I see many people as inspiring. The most well-known person I mentioned to the pastor – but he’d never heard of her -, was Helen Keller. You’ve probably heard about her “miraculously” learning to use tactile sign language through the work of Anne Sullivan. Keller is also relatively well-known for having graduated college while being deafblind and a woman, both of which put her at a disadvantage in the patriarchal society of her time. However, you probably didn’t know that Helen Keller was a political activist, taking an important position in women’s suffrage and socialism. She was also one of the founders of the American Civil Liberties Union.

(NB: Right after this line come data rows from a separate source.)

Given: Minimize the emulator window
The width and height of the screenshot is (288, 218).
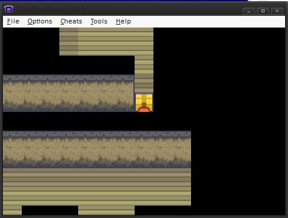Looking at the screenshot, I should (249, 11).
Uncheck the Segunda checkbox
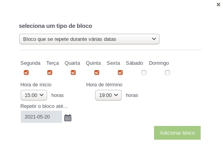The image size is (223, 144). (26, 73)
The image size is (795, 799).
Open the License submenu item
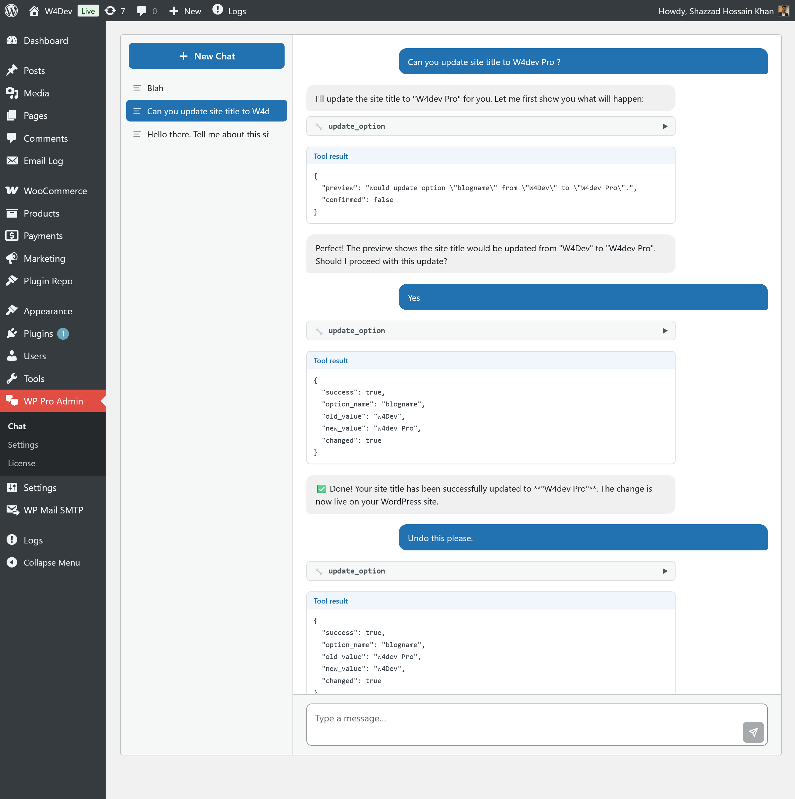(22, 463)
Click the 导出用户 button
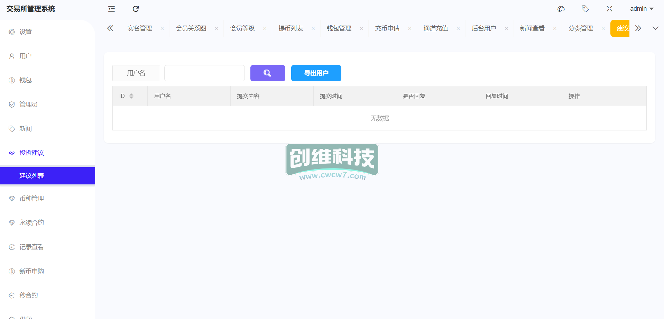This screenshot has height=319, width=664. (316, 73)
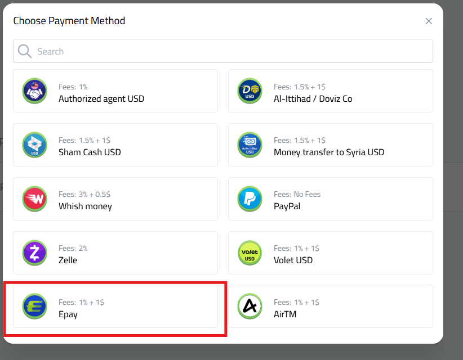This screenshot has width=463, height=360.
Task: Choose Volet USD payment method
Action: coord(331,253)
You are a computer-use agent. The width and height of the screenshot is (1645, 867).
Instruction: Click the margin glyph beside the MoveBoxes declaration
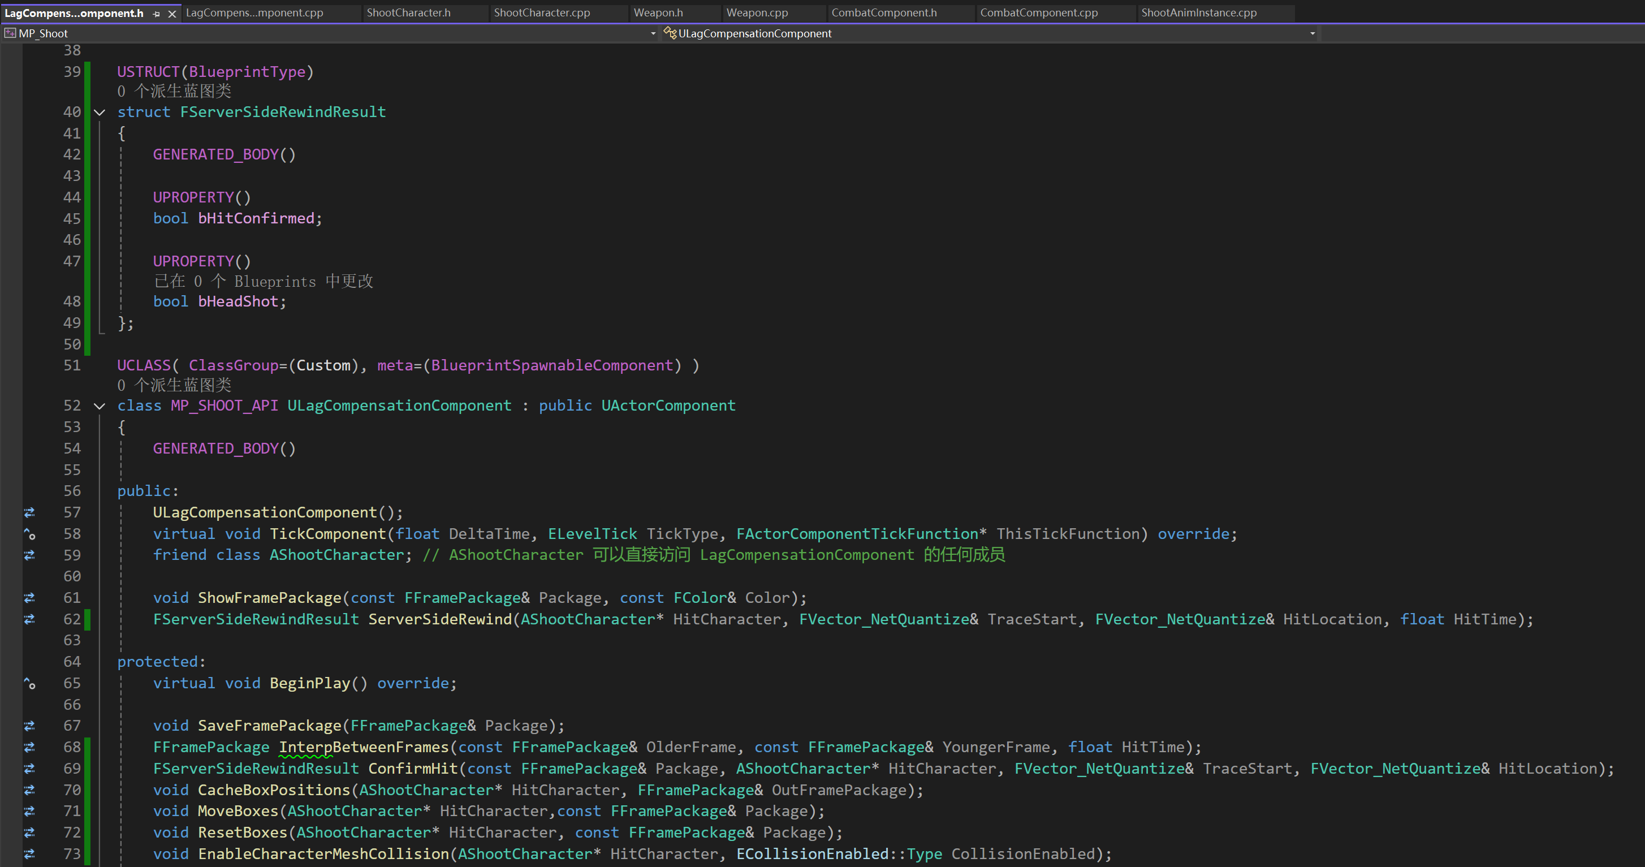[x=29, y=811]
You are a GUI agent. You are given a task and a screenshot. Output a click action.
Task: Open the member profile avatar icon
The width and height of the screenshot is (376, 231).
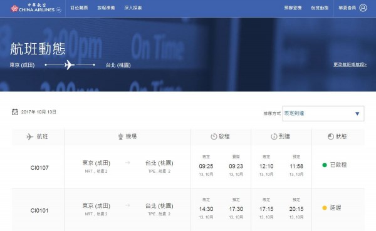pos(363,8)
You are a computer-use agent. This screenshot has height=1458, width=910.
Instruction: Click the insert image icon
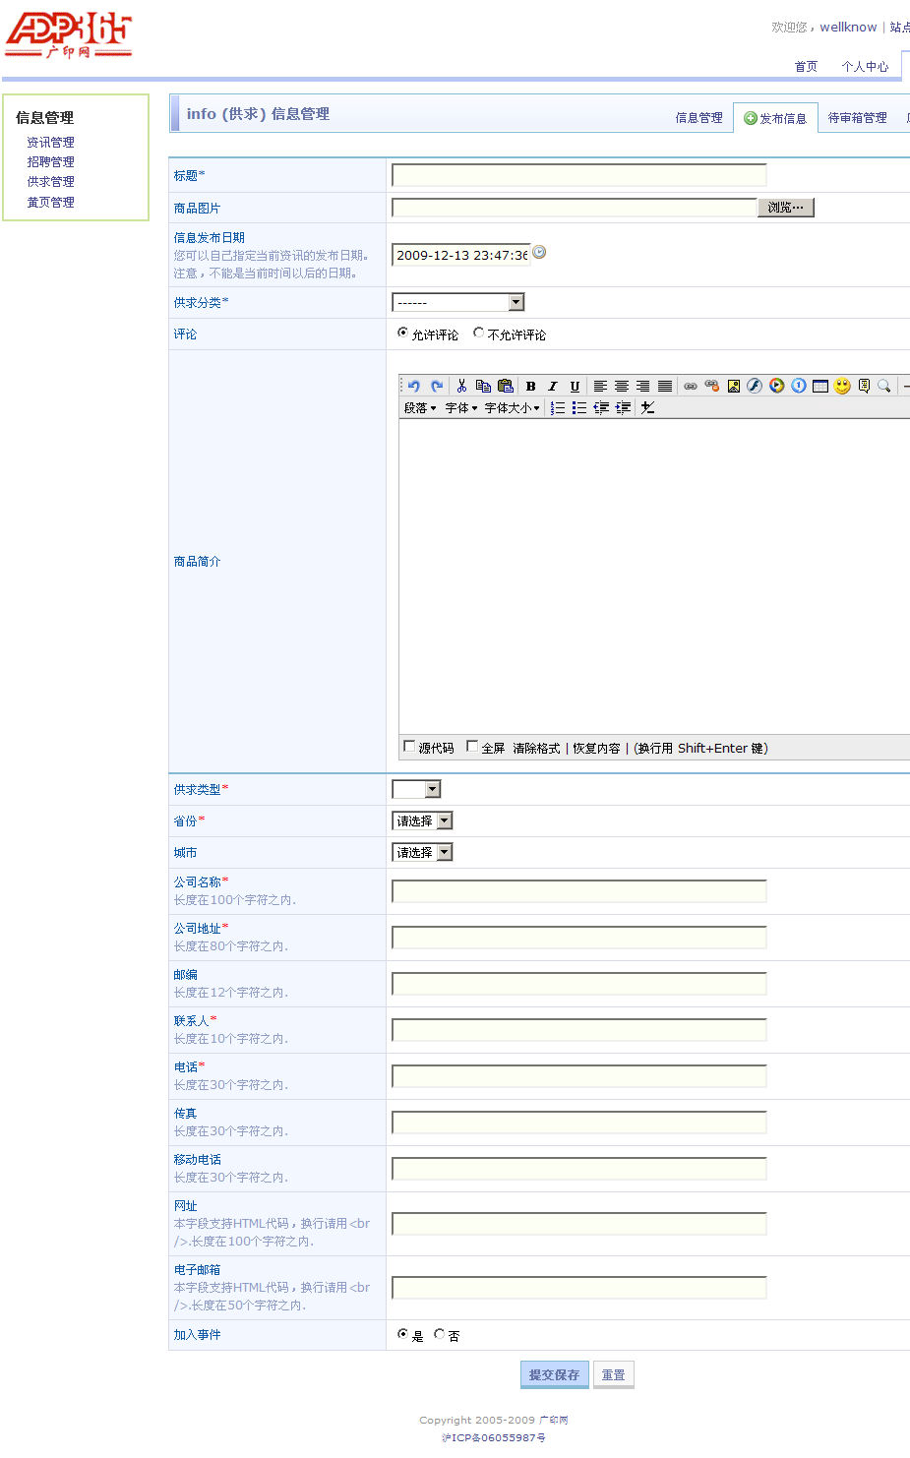point(734,386)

However, you don’t have to have overcome your disadvantages in some kind of miraculous way to be inspiring. In fact, most people only see Keller as having “overcome” her deafblindness and overlook her activism.
There are other disabled people I consider heroes. They however don’t do anything that makes them well-known and many have not “overcome” their disabiities at all. For example, I mentioned Cal Montgomery, author of Critic of the Dawn to my pastor. I don’t know her personally and she isn’t a public figure, so I cannot be sure that how I see her is correct. I do not know more about her than what I see through her writing. However, I can tell that she has determination. I do not admire her for having somehow proven her capacity to get out of an institution by denying her disabilities, which she may’ve had to do. Rather, I admire her for writing about human and civil rights for people judged to be too severely disabled to have these rights.
There are undoubtedly many other disability rights heroes in the world. Some are well-known in their particular disability communities. Others are not. What they have in common is not the “miracle” of their “overcoming” their disabilities, which Keller is publicly known for. Rather, they live their lives not just in spite of but also with their disabilities.
Living your life, in this sense, is a political statement. This applies particularly in the disability community, but it generally applies to everyone. People don’t need to be the first or the best or the greatest to be heroes. Everyone can be a hero in some ways.